Hallo,
Deine Frage kann wohl erst beantwortet werden, wenn Du eine Definition für „Glauben“ gibst. Sicherlich gibt es den „Glauben“, der, da er scheinbar seinen Anhängern ein leichteres Leben verspricht, als „Droge“ verstanden werden. Realitätsflucht, WEltflucht, Glückssuche, das sind durchaus Dinge, die wohl Drogen- und Glaubenskonsum gemeinsam haben können.
wenn jemand durch eine religion einen glauben hat, kann es
dieser person helfen besser durchs leben zu gehen.
Sicher:
der glaube kann eine art perspektive bedeuten. ohne diesen
würden manche nicht leben können, ohne eine einzige letzte
perspektive
Sicherlich auch, der hier ebenso oft vertretene Glaube an die (eigene) Vernunft funktioniert ja auch so: Diese Instnaz (Vernunft) gibt Sicherheit und Antwort auf Fragen, auch Sinnfragen. Wenn wird davon ausgehen, daß jeder an irgendetwas „Glaubt“ (in dem Sinn, das es eine Antwort-Instanz gibt, was ja eben ein Gott oder aber auch die eigene Vernunft, das Gewissen etc. sein kann), dann wäre die Frage, inwiefern jemand davon auch lassen könnte. Wenn er diesen Glauben mit allen Mitteln verteidigt, wären wir vielleicht bei einer Droge. Inwiefern das mit physisch abhängig machenden Drogen vergleichbar wäre, wäre dann von Fall zu Fall zu entscheiden.
ist es besser in einer lüge zu leben, als in der wahrheit zu
sterben?
Nun ja, ich bin schon erstaunt, daß Du, ohne „Glauben“ zu definieren, das Gegenteil per se offensichtlich als Wahrheit bezeichnest:wink:
sind nicht auch drogen auch eine art lüge das es uns besser
geht.
Glaube erschöpft sich nicht (bzw. nicht jeder Glaube tut das) darin, daß man an etwas (bei Dir eine Lüge) glaubt und es einem dann besser geht.
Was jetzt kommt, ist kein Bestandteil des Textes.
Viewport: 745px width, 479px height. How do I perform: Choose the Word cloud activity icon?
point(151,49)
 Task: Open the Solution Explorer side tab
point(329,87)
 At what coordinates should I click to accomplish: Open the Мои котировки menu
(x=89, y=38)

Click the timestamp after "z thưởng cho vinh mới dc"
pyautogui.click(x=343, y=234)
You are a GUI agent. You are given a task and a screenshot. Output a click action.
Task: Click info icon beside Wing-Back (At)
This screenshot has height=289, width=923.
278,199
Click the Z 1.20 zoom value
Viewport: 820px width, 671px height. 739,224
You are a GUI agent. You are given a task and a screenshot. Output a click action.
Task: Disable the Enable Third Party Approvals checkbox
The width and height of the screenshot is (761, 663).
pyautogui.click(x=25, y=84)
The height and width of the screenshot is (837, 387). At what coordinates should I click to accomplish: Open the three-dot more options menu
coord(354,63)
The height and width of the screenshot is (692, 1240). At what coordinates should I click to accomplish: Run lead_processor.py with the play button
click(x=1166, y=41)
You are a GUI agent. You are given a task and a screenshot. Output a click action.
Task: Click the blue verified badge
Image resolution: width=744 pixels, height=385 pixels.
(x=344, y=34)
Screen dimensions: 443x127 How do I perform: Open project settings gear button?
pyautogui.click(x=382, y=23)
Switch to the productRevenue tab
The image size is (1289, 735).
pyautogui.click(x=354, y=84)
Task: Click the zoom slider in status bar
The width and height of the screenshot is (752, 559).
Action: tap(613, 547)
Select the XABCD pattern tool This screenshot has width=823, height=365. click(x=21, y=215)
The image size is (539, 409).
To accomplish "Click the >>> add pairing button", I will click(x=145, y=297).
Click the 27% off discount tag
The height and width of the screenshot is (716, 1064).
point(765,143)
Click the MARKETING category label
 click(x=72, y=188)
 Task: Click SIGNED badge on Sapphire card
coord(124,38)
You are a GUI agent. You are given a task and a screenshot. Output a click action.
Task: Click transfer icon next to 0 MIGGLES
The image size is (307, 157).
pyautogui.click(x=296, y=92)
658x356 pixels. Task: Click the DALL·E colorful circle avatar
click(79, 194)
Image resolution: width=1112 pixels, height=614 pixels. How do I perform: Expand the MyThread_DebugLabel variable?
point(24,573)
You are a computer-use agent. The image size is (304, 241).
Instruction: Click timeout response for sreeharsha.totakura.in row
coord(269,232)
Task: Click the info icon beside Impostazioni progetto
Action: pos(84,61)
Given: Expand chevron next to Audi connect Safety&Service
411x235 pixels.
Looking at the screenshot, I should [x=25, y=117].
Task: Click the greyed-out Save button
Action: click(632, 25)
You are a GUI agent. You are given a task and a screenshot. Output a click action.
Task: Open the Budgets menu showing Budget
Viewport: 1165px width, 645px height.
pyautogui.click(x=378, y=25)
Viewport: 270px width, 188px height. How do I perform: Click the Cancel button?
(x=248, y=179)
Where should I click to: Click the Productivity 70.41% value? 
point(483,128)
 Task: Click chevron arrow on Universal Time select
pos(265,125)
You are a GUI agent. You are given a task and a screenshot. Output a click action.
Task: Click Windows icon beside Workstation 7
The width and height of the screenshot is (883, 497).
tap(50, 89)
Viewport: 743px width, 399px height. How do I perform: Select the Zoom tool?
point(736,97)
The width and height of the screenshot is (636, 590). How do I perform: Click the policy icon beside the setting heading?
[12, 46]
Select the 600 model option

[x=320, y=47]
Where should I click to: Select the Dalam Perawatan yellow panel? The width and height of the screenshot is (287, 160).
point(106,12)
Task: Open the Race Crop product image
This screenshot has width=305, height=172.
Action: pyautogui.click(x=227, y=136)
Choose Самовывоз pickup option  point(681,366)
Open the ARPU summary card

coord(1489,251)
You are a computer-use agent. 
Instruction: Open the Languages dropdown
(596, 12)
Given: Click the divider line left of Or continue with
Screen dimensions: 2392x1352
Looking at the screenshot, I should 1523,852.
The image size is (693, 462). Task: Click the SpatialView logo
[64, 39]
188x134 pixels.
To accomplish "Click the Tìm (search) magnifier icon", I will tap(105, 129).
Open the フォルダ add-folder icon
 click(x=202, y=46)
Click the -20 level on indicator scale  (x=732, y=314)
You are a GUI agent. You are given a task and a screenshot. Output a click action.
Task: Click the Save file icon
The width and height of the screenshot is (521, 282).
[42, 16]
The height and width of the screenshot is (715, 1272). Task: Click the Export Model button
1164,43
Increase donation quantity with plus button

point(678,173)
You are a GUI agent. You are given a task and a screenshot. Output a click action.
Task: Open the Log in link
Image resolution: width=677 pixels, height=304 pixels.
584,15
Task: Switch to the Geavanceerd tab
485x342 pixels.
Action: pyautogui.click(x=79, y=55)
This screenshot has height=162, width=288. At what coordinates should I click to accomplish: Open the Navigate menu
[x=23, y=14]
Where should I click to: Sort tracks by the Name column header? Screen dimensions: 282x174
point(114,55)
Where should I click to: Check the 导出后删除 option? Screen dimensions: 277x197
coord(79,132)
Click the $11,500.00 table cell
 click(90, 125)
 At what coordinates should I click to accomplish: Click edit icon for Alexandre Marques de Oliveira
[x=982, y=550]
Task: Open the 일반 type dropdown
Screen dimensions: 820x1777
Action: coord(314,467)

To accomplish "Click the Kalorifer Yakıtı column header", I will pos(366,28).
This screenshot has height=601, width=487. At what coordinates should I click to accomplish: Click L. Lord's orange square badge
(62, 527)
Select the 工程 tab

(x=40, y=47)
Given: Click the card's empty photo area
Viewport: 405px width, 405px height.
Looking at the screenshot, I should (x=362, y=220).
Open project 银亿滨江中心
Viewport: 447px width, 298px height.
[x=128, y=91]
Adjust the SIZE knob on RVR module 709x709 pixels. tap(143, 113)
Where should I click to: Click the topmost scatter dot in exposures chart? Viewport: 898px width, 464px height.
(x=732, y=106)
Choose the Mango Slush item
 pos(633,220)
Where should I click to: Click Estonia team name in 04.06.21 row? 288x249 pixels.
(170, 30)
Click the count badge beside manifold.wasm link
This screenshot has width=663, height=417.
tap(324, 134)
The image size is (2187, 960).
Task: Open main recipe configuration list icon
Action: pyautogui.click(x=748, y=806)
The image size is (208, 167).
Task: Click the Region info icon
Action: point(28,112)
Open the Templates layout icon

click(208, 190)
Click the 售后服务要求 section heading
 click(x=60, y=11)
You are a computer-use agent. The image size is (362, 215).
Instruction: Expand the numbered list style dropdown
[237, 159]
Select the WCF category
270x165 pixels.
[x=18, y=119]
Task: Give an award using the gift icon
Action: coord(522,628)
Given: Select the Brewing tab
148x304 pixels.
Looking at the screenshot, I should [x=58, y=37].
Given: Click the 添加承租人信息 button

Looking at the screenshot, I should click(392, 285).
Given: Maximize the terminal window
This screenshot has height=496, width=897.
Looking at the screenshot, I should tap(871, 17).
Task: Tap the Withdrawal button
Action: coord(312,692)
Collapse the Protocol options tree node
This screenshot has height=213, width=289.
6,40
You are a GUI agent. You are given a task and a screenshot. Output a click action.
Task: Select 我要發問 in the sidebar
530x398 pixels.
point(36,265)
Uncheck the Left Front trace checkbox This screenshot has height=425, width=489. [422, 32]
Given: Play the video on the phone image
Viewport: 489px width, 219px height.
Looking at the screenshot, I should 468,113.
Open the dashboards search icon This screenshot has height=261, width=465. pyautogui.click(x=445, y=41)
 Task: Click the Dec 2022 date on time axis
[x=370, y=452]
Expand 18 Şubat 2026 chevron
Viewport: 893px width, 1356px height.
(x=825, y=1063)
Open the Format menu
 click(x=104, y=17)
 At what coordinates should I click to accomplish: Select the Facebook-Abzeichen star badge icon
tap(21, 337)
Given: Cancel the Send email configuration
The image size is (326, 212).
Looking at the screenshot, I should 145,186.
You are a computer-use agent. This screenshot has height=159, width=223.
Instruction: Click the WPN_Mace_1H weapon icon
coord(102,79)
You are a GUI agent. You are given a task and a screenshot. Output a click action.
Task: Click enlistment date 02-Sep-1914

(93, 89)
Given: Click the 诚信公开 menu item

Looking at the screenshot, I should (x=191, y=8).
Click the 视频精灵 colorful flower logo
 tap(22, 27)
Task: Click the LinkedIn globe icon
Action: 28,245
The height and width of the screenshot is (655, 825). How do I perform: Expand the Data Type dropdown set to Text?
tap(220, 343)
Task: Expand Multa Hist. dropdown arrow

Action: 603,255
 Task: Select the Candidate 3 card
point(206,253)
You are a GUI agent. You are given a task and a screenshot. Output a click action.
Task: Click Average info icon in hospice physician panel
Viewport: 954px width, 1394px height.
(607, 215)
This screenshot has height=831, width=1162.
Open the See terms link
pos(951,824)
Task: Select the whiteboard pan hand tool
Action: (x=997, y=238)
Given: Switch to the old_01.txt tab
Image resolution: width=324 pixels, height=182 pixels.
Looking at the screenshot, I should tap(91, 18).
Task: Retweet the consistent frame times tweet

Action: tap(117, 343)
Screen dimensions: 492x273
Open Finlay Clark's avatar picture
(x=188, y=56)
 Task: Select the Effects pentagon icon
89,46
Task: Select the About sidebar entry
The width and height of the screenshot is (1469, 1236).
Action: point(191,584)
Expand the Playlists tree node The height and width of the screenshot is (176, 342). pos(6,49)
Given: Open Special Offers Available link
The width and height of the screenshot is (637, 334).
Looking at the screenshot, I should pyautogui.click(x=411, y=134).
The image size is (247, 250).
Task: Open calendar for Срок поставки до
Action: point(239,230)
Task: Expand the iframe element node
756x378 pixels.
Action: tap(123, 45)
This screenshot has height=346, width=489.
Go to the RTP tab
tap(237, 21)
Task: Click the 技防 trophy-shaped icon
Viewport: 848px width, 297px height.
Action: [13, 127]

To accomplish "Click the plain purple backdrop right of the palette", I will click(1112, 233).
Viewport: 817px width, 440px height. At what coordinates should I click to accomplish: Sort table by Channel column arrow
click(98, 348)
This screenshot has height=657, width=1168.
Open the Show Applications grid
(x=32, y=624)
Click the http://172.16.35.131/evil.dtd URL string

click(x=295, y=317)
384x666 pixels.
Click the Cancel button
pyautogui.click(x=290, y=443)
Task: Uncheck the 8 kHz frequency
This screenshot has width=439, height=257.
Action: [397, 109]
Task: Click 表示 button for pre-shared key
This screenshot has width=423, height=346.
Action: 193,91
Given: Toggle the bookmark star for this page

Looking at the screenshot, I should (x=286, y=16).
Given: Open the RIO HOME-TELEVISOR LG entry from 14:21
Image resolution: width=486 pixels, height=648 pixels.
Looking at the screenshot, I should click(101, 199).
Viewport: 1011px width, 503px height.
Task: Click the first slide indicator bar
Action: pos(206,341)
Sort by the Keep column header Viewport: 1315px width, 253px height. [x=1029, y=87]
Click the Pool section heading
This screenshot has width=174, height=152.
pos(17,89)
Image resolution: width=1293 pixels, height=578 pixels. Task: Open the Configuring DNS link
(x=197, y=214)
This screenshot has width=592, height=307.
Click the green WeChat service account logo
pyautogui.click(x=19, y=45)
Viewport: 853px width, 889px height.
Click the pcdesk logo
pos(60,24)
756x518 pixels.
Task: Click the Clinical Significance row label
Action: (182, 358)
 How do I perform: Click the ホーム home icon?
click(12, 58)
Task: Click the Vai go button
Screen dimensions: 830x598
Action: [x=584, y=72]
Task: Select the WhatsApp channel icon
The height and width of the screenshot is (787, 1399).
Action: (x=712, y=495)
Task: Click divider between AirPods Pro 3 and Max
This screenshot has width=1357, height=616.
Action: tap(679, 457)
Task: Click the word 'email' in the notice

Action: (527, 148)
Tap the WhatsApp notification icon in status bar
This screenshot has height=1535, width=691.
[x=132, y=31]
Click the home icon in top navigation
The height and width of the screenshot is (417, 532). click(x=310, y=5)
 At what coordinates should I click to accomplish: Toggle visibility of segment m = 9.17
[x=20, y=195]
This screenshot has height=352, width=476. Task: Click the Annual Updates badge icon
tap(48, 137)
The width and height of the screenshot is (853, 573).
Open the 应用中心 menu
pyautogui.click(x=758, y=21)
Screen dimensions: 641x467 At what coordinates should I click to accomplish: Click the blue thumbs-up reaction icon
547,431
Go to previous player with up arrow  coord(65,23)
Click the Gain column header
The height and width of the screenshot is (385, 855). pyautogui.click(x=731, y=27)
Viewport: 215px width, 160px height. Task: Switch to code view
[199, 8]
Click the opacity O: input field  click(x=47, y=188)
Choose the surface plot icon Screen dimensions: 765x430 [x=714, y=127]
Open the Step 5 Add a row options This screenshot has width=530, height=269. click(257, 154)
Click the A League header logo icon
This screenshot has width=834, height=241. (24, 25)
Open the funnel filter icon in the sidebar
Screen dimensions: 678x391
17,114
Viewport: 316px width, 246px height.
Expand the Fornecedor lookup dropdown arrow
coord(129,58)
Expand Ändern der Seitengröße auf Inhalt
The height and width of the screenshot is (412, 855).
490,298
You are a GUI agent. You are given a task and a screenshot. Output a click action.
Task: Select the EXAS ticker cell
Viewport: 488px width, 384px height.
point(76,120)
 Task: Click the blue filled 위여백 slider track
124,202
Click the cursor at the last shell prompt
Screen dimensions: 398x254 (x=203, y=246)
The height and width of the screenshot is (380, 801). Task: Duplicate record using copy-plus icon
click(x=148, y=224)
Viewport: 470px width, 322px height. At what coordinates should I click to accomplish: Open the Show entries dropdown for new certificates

I.d.R. drückt er sich in einer Lebensweise aus, diese an einem bestimmten Ziel (ob nun ewiges Leben, Weisheit, vernunftbestimmtes Leben) festgemacht. Jemand, der vielleicht die Vernunft als höchstes Axiom ansieht, wird sich eventuell Kants kategorischen Imperativ als ethische Handlungsanweisung auswählen. Er könnte niemanden beweisen, daß es die Vernunft gibt (und wenn, welche schrecklichen Verbrechen hat sich die Vernunft des Menschen nicht erdacht - d.h. also, die Vernunft ist nicht per se „unschuldig“). Sie könnte also eine Lüge sein, ein nicht-existentes Konsturkt. Er hängt also einer vielleicht-Lüge an und richtet sein Leben mit Hilfe von Kants Philosophie aus.
Ist das ein „besseres“ Leben? Im Sinne eines einfacheren? Oder heißt nicht, vernünftig zu leben, ein ungemütliches Leben zu leben, voller Herausforderungen, Zweifeln und Unzulänglichkeiten?
Ähnlich geht es wohl auch einem Juden, Moslem oder Christen, der veruscht, ein Leben gemäß seinem Glauben zu leben - Scheitern ist inbegriffen.
Es ist also die individuelle Frage, wie jemand mit diesem Scheitern umgeht, ob er einem Glauben oder einer Droge anhängt.
Deswegen kann wohl ein auf das Allgemeine abzielende Gesetz den Glauben nicht verbieten.